GIVEN PASSAGE:
______________________________

To assess the role of ICOSL in OPN-induced migration in a different and non-tumor-derived cell model, HUVECs, which are known to express ICOSL, were tested. To silence ICOSL, HUVECs were transfected with two different siRNA targeting ICOSL (siRNA1 and siRNA2) or scrambled siRNA (siRNAscr) as control. Real-time PCR confirmed statistically significant silencing of ICOSL in cells transfected with siRNA1 and siRNA2, compared with siRNAscr (Fig. 1d). Differentially from siRNAscr, HUVECs silenced for ICOSL did not respond to OPN while maintain their response to VEGF (Fig. 1e).

Taken together, these findings show that OPN-induced migration requires the presence of ICOSL.

To investigate which portion of ICOSL is required for responsiveness to OPN-induced migration, OPN pro-migratory activity was assessed in not expressing ICOSL-HeLa cells (cervical cancer cell line), in comparison with HeLa transfected for full-length ICOSL (ICOSL_WT), or an intracellular tailless mutant (ICOSL_TL), or a mutant composed of the transmembrane and intracellular portions plus a poly-histidine sequence substituting the extracellular portion (ICOSL_IC) (Fig. 1f). Expression of ICOSL was assessed by flow cytometry using an anti-ICOSL mAb for ICOSL and ICOSL_TL, and an anti-poly-His PE-conjugated mAb for ICOSL_IC (Fig. 1g). We found that only HeLa transfected for full-length ICOSL (ICOSL_WT) molecule gained the ability to migrate toward OPN, whereas those transfected with either ICOSL_IC or ICOSL_TL did not. By contrast, all these cell lines displayed a similar migration in response to FBS (Fig. 1h).

______________________________

SOURCE DATA:
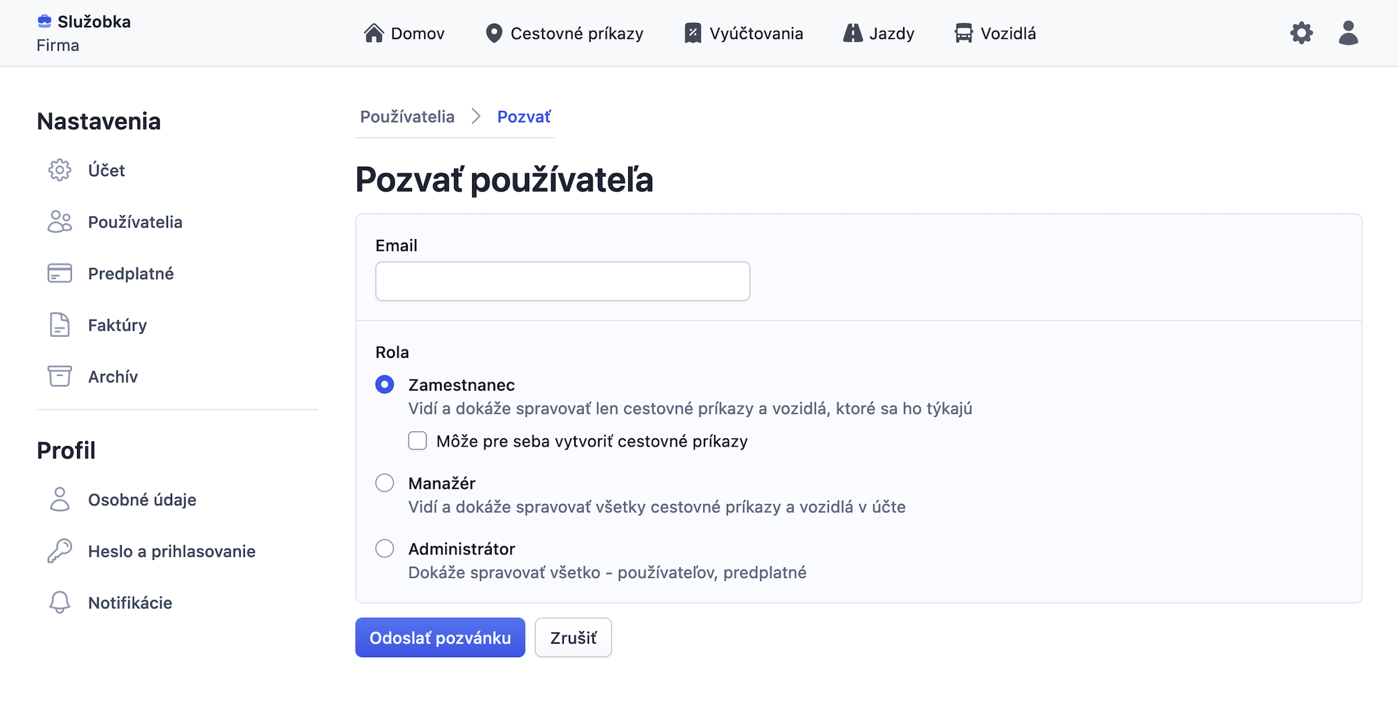The image size is (1399, 713).
Task: Enable 'Môže pre seba vytvoriť cestovné príkazy'
Action: pyautogui.click(x=418, y=440)
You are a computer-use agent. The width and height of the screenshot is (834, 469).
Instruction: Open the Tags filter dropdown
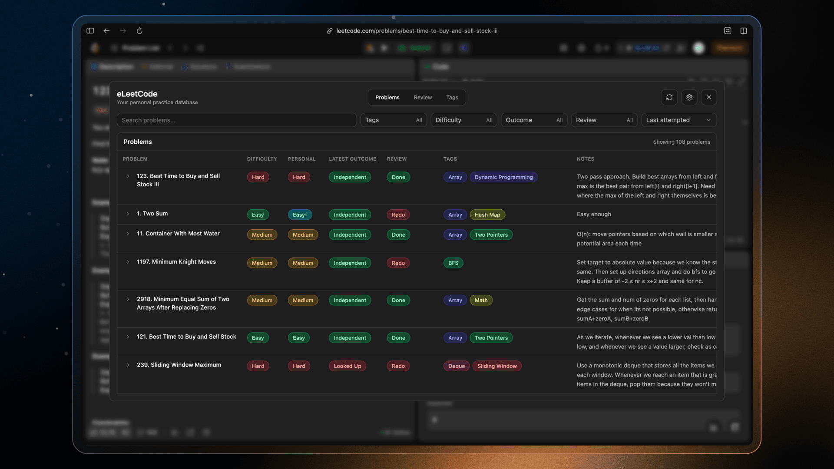tap(394, 120)
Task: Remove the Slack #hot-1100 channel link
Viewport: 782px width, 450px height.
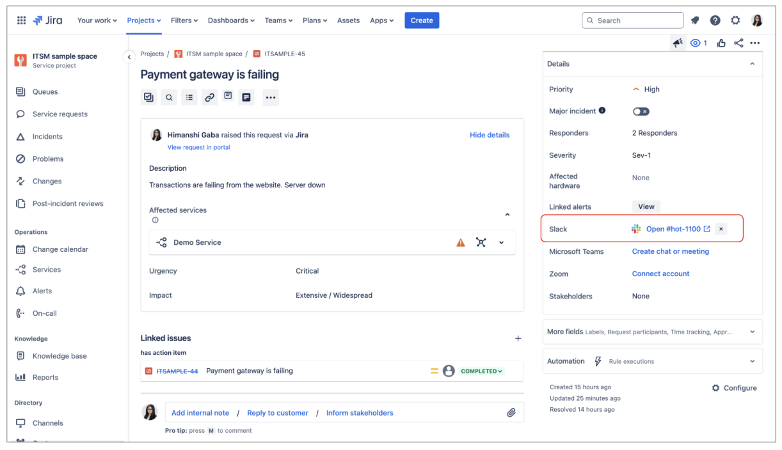Action: 721,228
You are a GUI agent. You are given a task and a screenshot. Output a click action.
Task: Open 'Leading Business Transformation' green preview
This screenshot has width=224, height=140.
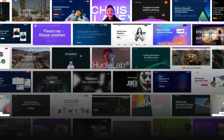pyautogui.click(x=151, y=58)
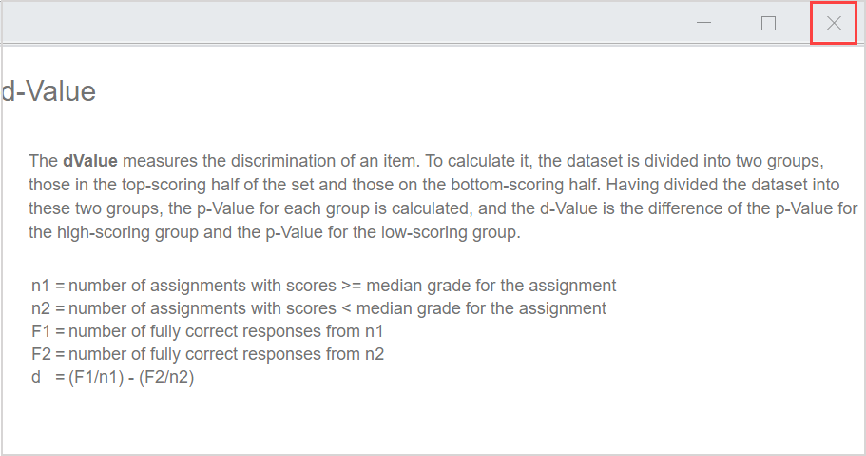
Task: Maximize the d-Value help window
Action: [768, 24]
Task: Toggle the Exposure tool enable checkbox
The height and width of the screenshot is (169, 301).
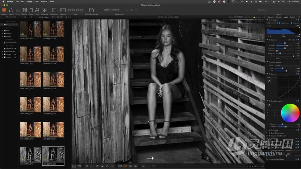Action: tap(298, 40)
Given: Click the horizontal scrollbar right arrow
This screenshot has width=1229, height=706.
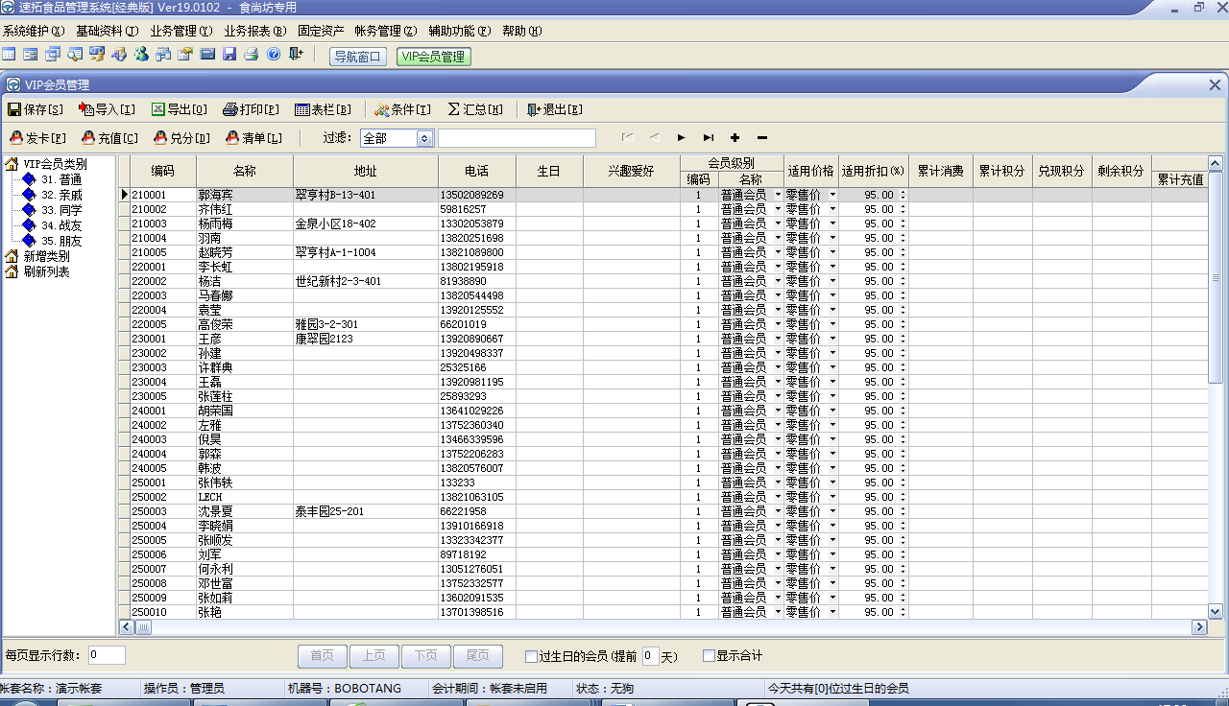Looking at the screenshot, I should click(1198, 627).
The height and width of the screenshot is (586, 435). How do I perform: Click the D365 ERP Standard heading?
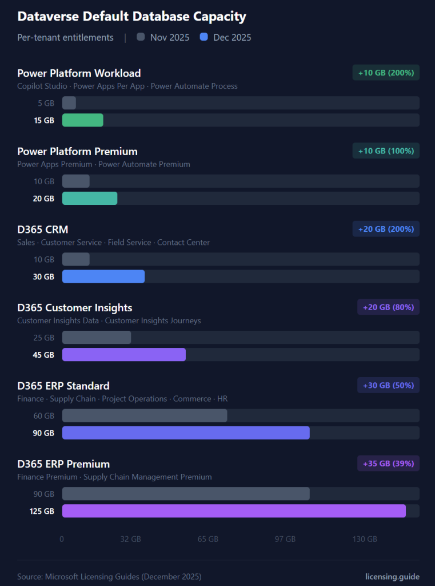pyautogui.click(x=63, y=386)
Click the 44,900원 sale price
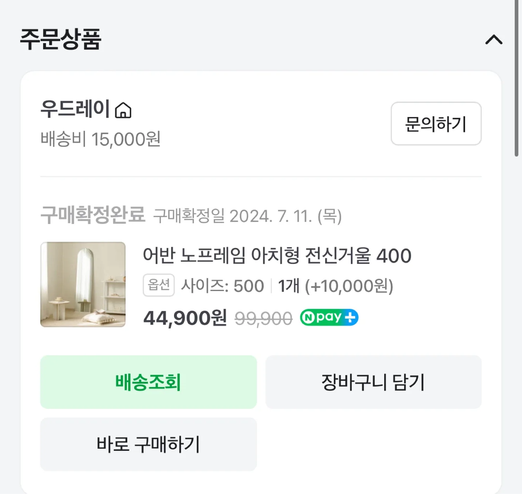Image resolution: width=522 pixels, height=494 pixels. (x=185, y=318)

______________________________

PROMPT:
Update the passage on ICOSL and OPN-induced migration between "To assess the" and "to VEGF (Fig. 1e).", inclusive, replacing "HUVECs" with "endothelial cells".

WRITTEN SOLUTION:
To assess the role of ICOSL in OPN-induced migration in a different and non-tumor-derived cell model, endothelial cells, which are known to express ICOSL, were tested. To silence ICOSL, endothelial cells were transfected with two different siRNA targeting ICOSL (siRNA1 and siRNA2) or scrambled siRNA (siRNAscr) as control. Real-time PCR confirmed statistically significant silencing of ICOSL in cells transfected with siRNA1 and siRNA2, compared with siRNAscr (Fig. 1d). Differentially from siRNAscr, endothelial cells silenced for ICOSL did not respond to OPN while maintain their response to VEGF (Fig. 1e).